The advance tracks available via Apple music are an accurate representation of the album ("A Spoonful of Darkness" and "Hand of Hell"). For mine the highlight is "The Sceptre" with its "Reigning Blood" middle eight sounding even more ominous than the reference track.
Now. To what I was referring to earlier.
There was a period after the release of Countdown to Extinction ('92) up to and including Cryptic Writings ('97) that Dave Mustaine penned some the most stupendous riffs, musical passages, and vocal cadences ever released under the Megadeth moniker. Across this era there were also some heinous flaws that saw at least one of those albums barley listenable by today's standards. If Mustaine had reached out to Edling for a chat he would have obtained a soothsayer's opinion on the relationship between riffs and tempo. (He could also have steered well clear of Max Norman and Dan Huff...)
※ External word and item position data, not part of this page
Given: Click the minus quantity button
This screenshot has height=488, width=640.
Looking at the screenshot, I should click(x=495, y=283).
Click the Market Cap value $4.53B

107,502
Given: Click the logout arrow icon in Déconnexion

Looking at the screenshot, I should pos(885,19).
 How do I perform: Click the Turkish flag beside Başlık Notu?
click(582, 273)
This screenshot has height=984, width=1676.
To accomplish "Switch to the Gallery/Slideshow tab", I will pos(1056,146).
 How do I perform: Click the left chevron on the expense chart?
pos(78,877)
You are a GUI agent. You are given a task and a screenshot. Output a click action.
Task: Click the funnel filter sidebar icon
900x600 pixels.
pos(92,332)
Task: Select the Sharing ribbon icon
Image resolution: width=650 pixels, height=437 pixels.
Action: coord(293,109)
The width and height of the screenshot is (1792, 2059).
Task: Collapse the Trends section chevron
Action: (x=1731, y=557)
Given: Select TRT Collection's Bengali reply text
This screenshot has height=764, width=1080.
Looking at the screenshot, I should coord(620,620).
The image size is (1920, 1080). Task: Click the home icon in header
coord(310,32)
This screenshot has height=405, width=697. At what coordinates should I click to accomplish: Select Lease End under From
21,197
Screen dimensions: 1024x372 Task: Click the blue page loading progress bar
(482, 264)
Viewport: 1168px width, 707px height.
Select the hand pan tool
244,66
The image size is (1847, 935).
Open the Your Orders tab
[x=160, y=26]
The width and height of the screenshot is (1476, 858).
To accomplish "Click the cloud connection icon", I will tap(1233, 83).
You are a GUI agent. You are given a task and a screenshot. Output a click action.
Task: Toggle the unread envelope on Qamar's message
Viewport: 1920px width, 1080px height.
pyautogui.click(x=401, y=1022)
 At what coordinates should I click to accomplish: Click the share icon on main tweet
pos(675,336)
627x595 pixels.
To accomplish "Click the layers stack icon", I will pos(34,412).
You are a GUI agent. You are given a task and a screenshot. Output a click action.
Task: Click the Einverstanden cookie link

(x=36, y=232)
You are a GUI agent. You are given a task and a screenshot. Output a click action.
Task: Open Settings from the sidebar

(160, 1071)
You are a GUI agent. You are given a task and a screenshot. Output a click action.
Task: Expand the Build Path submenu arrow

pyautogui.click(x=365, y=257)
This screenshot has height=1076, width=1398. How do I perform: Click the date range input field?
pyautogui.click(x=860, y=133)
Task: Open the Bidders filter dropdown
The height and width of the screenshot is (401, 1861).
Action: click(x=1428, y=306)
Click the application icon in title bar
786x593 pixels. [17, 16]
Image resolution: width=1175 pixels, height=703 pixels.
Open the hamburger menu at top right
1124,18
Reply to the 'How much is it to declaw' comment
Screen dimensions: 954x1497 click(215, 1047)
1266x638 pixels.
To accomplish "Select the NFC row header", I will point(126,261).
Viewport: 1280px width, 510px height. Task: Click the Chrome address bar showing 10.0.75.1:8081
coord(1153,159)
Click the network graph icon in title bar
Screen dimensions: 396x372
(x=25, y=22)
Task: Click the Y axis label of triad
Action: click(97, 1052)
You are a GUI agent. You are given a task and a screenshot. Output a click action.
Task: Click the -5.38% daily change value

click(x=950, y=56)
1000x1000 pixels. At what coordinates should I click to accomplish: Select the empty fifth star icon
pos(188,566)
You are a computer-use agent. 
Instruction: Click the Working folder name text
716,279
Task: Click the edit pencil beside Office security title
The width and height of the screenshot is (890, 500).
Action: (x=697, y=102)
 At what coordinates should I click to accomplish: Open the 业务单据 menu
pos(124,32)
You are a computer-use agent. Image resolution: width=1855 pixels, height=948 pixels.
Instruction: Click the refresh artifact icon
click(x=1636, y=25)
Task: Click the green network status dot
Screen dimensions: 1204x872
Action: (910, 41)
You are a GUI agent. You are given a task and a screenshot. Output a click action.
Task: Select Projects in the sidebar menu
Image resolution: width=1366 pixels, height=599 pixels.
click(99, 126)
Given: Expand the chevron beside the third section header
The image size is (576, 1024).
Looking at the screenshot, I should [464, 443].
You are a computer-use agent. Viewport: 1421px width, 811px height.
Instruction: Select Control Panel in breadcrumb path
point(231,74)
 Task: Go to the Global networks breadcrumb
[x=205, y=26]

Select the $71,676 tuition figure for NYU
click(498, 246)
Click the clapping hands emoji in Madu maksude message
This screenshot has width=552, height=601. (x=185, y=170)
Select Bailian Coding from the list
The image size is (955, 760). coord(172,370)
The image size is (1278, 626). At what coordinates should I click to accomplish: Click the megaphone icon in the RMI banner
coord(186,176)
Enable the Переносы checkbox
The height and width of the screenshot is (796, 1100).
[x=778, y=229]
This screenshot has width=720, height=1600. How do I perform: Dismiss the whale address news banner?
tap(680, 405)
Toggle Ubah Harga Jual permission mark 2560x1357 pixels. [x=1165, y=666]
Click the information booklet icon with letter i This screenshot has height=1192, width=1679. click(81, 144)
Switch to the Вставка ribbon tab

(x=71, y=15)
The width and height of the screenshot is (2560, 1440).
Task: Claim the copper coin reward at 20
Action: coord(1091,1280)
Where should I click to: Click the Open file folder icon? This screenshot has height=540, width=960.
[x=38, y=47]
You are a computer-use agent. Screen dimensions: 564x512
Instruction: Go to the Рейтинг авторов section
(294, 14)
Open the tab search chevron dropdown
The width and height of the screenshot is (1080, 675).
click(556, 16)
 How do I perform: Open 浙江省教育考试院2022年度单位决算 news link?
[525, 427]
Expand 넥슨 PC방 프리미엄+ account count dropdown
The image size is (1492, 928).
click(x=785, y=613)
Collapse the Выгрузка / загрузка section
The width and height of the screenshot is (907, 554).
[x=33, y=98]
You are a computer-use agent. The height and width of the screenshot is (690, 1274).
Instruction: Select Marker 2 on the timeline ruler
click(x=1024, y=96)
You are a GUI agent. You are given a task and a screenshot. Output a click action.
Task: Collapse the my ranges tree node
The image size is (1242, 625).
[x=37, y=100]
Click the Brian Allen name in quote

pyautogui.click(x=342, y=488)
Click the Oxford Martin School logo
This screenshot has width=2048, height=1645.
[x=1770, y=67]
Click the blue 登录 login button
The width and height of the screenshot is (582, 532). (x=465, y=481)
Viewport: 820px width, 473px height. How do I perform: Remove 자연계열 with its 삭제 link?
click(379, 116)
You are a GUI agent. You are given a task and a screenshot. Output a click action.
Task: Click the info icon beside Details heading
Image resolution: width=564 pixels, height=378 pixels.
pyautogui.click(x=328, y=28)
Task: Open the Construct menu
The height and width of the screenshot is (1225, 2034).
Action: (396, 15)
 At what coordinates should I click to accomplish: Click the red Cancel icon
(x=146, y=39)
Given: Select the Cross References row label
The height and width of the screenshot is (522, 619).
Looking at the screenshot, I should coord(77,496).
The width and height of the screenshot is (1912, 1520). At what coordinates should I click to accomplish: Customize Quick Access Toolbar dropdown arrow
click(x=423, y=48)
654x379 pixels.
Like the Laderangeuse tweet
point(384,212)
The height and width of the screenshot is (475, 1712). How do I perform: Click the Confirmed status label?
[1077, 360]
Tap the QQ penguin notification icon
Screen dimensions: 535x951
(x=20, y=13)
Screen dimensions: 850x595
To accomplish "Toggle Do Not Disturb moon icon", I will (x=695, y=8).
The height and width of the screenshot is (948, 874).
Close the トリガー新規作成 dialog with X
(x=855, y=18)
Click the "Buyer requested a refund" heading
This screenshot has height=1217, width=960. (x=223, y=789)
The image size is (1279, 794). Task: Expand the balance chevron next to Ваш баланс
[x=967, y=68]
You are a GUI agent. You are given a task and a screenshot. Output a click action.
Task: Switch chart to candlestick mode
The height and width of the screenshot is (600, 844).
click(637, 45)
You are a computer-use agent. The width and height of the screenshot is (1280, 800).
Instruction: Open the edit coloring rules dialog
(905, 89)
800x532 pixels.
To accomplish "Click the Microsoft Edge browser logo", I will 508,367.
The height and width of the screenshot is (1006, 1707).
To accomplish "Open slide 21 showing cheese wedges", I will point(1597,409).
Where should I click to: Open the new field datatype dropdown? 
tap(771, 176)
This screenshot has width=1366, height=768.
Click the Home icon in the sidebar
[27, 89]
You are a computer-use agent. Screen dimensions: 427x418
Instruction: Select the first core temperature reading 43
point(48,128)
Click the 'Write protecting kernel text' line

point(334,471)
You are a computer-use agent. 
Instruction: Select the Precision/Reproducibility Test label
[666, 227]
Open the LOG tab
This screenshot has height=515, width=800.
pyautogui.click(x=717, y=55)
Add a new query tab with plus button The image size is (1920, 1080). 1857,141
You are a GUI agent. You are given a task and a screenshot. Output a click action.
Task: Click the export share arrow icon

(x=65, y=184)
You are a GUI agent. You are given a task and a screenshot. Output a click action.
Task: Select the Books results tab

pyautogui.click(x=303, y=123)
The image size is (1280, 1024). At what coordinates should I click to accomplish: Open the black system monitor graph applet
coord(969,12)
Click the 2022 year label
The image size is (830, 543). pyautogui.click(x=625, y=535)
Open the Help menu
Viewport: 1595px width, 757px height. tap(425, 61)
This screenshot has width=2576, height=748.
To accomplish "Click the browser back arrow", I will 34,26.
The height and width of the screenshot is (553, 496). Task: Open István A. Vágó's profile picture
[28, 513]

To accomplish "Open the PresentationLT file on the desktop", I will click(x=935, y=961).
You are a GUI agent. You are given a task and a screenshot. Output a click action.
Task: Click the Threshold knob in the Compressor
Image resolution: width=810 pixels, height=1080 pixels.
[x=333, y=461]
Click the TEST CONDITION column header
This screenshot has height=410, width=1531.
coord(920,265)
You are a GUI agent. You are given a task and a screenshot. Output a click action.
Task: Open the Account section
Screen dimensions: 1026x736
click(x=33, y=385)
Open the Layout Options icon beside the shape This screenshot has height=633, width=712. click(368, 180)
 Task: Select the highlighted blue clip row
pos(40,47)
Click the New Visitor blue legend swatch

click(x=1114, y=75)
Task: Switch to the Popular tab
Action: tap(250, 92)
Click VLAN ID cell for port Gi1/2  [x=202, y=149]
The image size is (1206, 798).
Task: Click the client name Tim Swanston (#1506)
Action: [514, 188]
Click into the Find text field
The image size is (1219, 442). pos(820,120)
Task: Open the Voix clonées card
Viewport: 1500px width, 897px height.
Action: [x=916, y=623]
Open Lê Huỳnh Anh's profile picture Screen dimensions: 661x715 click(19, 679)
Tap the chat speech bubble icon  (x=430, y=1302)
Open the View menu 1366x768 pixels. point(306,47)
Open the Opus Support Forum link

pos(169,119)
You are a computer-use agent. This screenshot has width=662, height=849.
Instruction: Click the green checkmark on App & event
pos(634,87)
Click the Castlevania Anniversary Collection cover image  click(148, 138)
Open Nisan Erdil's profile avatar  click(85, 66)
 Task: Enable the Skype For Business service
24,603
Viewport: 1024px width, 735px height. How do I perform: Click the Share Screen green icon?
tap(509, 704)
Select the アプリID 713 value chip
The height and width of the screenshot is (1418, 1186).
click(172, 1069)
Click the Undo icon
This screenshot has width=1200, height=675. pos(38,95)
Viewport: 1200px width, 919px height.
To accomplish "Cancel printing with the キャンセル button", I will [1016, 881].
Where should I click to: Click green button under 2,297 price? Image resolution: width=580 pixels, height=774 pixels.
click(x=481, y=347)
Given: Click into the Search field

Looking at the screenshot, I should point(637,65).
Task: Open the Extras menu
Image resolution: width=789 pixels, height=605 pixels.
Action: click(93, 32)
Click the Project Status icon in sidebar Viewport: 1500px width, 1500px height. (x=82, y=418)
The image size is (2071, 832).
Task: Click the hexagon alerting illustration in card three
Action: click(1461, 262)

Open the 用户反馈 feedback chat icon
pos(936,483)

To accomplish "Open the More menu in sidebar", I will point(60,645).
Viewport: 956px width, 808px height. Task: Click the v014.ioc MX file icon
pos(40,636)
After the passage of time many aspects of a song are revealed as to where their most appropriate place would have been. Compared to their fate, results may often vary. Edling simply gets this relationship better than Mustaine or most others ploughing the genre as he seems to understand what sounds best well before the needle is first dropped on the finished product.
I've said in another review that great riffs simply aren't enough. That was in relation to a band ironically releasing an album on the same label at the same time as The Doomsday Kingdom. One thing I can say positively, great riffs and Leif Edling are a tremendous combination.